You need to stop thinking in terms of "number pairs" and start thinking of what the number pairs
represent.
First, as several of us have told you, you need to understand what a vector space is. As I said in post #30, a vector space is
anything that satisfies the vector space axioms. What are those axioms? Different sources might organize them differently, but in a nutshell, you have the following:
(1) A
field, which for this discussion we will take to be the real numbers, ##\mathbb{R}##. Elements of the field are called "scalars".
(2) A
set defined over this field. In this discussion, we have been using the set of ordered pairs of reals, i.e., ##\mathbb{R}^2##. Elements of the set are called "vectors".
(3) Two
operations on the set, called "addition" and "scalar multiplication". For ##\mathbb{R}^2##, these operations are obvious: addition just adds the pairs, so ##(a, b) + (c, d) = (a + c, b + d)##, and scalar multiplication just multiplies each number in the pair by the scalar, so ##m (a, b) = (ma, mb)##.
(4) A set of
properties that the operations must satisfy: we don't need to delve too deeply into this here, but they are basically the obvious properties that we expect addition and scalar multiplication to have for our examples, e.g., associativity, identity, inverse, commutativity of addition, multiplication distributive over addition, etc.

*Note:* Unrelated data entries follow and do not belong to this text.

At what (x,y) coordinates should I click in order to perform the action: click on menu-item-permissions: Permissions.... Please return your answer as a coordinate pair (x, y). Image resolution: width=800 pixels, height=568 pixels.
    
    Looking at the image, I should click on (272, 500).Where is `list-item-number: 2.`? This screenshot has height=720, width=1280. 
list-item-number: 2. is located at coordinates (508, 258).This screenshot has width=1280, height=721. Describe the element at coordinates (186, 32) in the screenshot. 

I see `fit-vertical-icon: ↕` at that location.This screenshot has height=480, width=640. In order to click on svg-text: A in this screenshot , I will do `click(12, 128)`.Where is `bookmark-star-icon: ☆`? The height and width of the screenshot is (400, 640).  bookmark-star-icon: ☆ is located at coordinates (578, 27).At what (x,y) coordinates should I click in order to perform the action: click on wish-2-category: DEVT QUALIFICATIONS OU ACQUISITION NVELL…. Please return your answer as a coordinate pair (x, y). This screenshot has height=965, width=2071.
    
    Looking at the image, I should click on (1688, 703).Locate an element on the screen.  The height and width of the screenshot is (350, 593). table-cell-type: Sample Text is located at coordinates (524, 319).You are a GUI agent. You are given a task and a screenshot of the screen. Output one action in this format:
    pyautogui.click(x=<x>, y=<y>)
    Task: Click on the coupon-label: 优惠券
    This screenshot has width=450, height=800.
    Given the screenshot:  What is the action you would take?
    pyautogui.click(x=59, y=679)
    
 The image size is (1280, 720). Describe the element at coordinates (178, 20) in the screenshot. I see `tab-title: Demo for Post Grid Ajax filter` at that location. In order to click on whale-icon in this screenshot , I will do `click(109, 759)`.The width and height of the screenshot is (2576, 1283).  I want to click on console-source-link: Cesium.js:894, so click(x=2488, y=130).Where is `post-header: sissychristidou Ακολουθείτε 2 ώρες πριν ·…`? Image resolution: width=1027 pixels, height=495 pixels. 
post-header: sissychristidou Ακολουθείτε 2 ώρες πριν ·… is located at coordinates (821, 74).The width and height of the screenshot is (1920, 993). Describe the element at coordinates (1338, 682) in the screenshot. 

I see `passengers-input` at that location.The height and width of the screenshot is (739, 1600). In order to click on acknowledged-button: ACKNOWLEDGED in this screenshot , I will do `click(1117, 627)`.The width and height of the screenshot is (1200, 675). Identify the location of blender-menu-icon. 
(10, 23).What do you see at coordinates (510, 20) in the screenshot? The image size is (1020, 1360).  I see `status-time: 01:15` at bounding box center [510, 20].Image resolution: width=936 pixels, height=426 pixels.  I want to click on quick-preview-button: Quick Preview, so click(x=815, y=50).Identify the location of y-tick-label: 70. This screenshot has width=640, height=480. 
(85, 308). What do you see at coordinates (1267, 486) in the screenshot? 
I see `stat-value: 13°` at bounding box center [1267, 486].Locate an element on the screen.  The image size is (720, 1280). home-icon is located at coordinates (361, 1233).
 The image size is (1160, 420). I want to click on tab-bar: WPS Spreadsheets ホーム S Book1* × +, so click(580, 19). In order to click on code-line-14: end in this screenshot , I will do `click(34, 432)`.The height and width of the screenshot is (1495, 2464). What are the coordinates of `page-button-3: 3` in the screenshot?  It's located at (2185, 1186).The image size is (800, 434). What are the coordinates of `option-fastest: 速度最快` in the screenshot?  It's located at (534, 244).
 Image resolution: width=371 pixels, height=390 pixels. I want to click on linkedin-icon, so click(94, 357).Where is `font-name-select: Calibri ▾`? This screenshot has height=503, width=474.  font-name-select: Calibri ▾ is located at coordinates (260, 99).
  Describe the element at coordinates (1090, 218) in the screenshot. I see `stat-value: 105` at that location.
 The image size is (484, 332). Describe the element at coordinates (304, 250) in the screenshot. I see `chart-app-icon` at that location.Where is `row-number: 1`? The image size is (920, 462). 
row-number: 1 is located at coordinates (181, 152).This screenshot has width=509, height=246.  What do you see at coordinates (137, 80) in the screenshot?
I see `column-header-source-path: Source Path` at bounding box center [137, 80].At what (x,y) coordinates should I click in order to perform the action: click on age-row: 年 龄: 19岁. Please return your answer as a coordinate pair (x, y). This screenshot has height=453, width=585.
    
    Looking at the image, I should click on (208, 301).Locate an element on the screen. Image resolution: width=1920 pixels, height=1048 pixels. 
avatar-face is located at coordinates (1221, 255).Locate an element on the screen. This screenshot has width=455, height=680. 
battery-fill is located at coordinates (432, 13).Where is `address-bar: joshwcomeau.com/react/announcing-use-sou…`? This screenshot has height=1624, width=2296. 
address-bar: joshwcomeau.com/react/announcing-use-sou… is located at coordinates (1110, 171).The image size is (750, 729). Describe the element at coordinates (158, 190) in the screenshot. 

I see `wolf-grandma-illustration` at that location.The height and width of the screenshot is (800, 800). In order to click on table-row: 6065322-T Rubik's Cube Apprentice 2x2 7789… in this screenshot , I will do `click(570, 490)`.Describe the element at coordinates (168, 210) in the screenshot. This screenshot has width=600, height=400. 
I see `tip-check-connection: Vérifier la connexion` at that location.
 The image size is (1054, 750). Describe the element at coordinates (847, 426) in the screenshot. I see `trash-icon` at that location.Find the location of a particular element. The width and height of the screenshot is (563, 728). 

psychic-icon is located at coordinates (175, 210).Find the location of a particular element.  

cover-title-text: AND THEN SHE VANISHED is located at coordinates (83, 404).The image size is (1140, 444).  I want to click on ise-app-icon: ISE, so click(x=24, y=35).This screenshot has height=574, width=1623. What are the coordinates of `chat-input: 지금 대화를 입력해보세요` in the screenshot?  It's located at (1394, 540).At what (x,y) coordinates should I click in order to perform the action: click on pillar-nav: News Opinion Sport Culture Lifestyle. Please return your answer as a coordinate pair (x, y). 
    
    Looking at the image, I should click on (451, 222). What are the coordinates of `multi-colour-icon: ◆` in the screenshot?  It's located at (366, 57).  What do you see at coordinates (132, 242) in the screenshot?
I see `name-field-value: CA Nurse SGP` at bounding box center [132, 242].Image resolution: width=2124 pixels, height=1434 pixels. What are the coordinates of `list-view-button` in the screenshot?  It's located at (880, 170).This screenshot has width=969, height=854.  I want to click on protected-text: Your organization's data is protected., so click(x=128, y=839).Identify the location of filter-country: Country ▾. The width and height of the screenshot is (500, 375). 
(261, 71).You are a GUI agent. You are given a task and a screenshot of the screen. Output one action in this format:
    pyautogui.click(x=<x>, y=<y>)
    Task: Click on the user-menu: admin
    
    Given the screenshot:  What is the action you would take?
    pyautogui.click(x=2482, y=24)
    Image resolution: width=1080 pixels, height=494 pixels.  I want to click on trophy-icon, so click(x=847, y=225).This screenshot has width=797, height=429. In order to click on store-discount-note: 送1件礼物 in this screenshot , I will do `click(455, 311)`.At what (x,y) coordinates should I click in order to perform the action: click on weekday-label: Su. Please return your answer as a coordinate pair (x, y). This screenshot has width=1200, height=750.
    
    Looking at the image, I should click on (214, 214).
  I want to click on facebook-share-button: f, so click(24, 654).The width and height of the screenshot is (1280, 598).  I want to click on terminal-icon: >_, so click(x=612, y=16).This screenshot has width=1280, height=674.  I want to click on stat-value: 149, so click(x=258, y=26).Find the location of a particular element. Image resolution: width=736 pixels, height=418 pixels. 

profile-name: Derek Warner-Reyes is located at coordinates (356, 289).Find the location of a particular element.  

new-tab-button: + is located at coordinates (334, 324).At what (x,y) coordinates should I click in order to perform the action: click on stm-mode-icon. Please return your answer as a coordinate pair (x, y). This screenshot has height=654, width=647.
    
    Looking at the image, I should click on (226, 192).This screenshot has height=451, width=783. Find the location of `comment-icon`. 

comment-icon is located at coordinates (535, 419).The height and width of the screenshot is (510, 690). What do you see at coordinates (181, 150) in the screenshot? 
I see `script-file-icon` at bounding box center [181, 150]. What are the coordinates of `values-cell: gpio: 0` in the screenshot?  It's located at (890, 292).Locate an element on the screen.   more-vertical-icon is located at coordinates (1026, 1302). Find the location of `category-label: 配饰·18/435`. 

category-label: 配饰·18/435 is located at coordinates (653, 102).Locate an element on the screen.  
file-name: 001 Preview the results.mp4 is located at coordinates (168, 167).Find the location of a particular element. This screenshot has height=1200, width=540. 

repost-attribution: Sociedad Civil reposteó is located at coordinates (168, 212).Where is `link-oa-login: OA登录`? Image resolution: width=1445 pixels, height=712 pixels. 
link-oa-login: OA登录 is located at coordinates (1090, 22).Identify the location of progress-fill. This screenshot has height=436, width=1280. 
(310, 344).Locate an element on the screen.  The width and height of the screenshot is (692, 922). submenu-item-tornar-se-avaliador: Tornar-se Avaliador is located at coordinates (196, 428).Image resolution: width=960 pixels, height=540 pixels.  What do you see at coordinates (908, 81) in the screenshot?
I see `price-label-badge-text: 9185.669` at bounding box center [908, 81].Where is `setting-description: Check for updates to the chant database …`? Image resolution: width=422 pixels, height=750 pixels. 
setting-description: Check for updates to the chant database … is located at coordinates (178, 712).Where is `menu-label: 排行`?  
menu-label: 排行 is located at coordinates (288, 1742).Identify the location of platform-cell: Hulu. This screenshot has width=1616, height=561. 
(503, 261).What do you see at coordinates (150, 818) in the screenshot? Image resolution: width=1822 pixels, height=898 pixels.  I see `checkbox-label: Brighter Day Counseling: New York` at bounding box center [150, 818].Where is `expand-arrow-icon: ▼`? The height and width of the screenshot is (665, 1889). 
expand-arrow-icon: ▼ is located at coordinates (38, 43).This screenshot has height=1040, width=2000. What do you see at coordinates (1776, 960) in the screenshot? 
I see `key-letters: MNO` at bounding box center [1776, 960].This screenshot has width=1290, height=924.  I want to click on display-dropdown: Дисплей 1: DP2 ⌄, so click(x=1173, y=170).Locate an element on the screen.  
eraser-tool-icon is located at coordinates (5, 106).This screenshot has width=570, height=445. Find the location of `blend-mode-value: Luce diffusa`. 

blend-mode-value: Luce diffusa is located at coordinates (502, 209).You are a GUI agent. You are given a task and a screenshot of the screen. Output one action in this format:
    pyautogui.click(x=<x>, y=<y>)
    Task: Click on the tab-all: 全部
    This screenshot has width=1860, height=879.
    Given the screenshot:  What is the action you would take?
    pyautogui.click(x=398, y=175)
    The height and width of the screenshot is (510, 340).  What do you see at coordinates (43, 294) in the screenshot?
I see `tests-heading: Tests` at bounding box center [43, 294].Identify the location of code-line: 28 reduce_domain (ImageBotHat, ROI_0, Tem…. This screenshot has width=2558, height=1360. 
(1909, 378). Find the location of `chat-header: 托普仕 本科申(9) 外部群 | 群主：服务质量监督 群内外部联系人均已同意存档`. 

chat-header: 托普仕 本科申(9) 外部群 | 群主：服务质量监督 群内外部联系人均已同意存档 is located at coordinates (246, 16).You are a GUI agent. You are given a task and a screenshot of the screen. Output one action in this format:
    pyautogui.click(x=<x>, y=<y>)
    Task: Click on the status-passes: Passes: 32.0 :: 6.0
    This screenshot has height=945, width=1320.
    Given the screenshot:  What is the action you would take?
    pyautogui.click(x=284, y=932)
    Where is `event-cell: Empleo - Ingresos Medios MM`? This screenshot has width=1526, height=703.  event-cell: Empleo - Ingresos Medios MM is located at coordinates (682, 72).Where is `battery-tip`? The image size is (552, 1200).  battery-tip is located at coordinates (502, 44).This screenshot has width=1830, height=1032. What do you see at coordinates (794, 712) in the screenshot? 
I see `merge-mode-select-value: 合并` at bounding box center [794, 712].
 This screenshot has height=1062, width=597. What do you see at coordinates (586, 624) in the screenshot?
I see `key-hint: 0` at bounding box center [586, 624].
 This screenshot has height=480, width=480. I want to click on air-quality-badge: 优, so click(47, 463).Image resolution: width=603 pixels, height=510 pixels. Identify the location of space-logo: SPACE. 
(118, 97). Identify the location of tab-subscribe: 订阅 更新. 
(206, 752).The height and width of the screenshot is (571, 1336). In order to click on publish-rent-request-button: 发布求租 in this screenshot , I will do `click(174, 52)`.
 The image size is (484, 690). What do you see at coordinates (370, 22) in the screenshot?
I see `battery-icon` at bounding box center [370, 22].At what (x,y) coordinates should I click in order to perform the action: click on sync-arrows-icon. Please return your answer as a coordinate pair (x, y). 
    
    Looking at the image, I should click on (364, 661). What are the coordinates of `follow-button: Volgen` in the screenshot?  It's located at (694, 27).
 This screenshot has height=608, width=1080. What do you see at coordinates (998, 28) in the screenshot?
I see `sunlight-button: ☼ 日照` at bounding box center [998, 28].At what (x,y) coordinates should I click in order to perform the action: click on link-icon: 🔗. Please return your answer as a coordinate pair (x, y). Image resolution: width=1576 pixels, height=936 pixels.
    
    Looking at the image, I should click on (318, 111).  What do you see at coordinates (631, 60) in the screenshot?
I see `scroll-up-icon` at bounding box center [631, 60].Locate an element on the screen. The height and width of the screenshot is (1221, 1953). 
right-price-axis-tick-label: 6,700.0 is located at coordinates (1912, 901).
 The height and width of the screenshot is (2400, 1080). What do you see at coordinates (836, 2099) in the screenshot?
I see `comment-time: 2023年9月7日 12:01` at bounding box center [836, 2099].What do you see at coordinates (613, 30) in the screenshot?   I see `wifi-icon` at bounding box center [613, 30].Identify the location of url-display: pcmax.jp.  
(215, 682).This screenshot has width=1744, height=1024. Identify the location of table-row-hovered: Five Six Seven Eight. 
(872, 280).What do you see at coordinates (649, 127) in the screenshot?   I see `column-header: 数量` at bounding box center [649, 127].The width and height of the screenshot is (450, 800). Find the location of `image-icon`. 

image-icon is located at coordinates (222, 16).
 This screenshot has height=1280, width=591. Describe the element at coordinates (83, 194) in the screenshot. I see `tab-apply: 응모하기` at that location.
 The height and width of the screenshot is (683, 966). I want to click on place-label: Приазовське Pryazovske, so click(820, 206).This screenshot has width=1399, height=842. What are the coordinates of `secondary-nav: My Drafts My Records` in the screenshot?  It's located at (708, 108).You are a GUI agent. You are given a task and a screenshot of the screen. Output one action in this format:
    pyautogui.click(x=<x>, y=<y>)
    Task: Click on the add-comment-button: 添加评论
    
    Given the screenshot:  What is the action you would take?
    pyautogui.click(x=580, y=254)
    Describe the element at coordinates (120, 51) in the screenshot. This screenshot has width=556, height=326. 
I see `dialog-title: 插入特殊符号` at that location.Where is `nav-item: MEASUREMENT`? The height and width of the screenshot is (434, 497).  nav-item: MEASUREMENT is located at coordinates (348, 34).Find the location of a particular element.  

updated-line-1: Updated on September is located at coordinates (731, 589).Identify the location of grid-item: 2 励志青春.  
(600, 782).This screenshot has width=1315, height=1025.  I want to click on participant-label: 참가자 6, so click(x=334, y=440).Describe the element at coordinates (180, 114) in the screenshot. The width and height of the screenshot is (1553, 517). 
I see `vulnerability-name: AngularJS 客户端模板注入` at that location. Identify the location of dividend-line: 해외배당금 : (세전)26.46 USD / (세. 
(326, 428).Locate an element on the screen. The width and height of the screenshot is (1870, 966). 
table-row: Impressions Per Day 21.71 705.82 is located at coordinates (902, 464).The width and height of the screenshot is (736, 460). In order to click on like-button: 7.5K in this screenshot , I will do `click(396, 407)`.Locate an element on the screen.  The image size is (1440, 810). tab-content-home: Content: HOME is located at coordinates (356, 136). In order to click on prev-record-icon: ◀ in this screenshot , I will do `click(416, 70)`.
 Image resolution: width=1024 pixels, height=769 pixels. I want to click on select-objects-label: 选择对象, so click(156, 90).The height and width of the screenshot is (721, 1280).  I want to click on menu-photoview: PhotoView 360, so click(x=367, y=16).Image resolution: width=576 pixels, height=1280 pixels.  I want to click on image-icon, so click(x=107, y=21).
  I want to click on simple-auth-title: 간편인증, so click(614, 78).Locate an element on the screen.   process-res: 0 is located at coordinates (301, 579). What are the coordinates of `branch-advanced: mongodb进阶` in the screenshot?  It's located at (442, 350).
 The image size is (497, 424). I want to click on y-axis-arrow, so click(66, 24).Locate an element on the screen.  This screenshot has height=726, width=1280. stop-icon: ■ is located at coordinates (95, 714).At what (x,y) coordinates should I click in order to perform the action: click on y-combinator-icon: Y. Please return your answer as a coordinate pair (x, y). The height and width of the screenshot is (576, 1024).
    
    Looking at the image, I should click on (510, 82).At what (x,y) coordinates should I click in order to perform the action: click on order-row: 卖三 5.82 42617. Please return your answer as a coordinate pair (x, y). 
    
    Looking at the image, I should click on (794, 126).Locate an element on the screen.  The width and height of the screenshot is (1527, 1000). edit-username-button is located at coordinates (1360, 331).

The Wikipedia article on vector spaces [1] discusses all this in more detail.
Now, given the above definition of a vector space, what is a "covector"? A covector is a linear map from a vector space into its underlying field. So in the case of the example we have been using, it is a linear map from ##\mathbb{R}^2## into ##\mathbb{R}##. Now, it should be clear that, as has already been said in this discussion, any such linear map can be written as follows: ##(x, y) \rightarrow \alpha x + \beta y##. Notice that we have just characterized the linear map by
an ordered pair of real numbers. In other words, if our vector space is the set ##\mathbb{R}^2##, then the space of all covectors--all linear maps from our vector space into its underlying field--is also the set ##\mathbb{R}^2##. What's more, if we think about what it means to add two linear maps, or multiply a linear map by a real number, we will see that the space of all linear maps from ##\mathbb{R}^2## into ##\mathbb{R}## satisfies all the axioms of a vector space. So the space of all covectors is also a vector space.
What all this means is that the set ##\mathbb{R}^2##, considered as a vector space, can be
interpreted in two different ways: it can be interpreted as a set of ordered pairs ##(x, y)## that describe the locations of points in a plane, given an origin; or it can be interpreted as a set of linear maps ##\alpha x + \beta y## from ordered pairs ##(x, y)## to real numbers. So if we are talking about vector spaces, we can't just talk about ##\mathbb{R}^2## as a set of "number pairs". We have to be clear about whether we are using the number pairs to represent points, or linear maps.
And we can go even further. Suppose we take ##\mathbb{R}^2## to represent the set of linear maps ##\alpha x + \beta y## from ordered pairs to real numbers; i.e., each member of ##\mathbb{R}^2## is interpreted as the pair ##(\alpha, \beta)## that defines a linear map. Now pick some ordered pair ##(x, y)##. This ordered pair will give us a real number ##\alpha x + \beta y## for every pair ##(\alpha, \beta)##. In fact, since multiplication of reals is commutative, we could just as well write this number as ##x \alpha + y \beta##, and we could write the linear map as ##(\alpha, \beta) \rightarrow x \alpha + y \beta##. This looks just like the covector definition we gave above! All that has changed is that we have switched ##(x, y)## and ##(\alpha,\beta)##. In other words, we have now used the ordered pair ##(x, y)## to define a
linear map from the space of linear maps ##(\alpha, \beta)## to the real numbers! In other words, the set of ordered pairs ##(x, y)## can be viewed as the set of covectors of the vector space ##(\alpha, \beta)##. This is what
@lavinia was talking about in post #39.
What this is telling us is that, if we have two interpretations of ##\mathbb{R}^2## as a vector space, which interpretation we call "vectors" and which interpretation we call "covectors" is a matter of choice. Each interpretation--ordered pairs describing points, and ordered pairs describing linear maps--is "dual" to the other, and both satisfy all the vector space axioms so each one is a vector space, and each one is a covector space with respect to the other one. There is no "fact of the matter" about which one is the "real" vector space and which one is the "real" covector space. It all depends on what specific problem you are trying to solve and how you want to use these spaces and interpretations to solve it.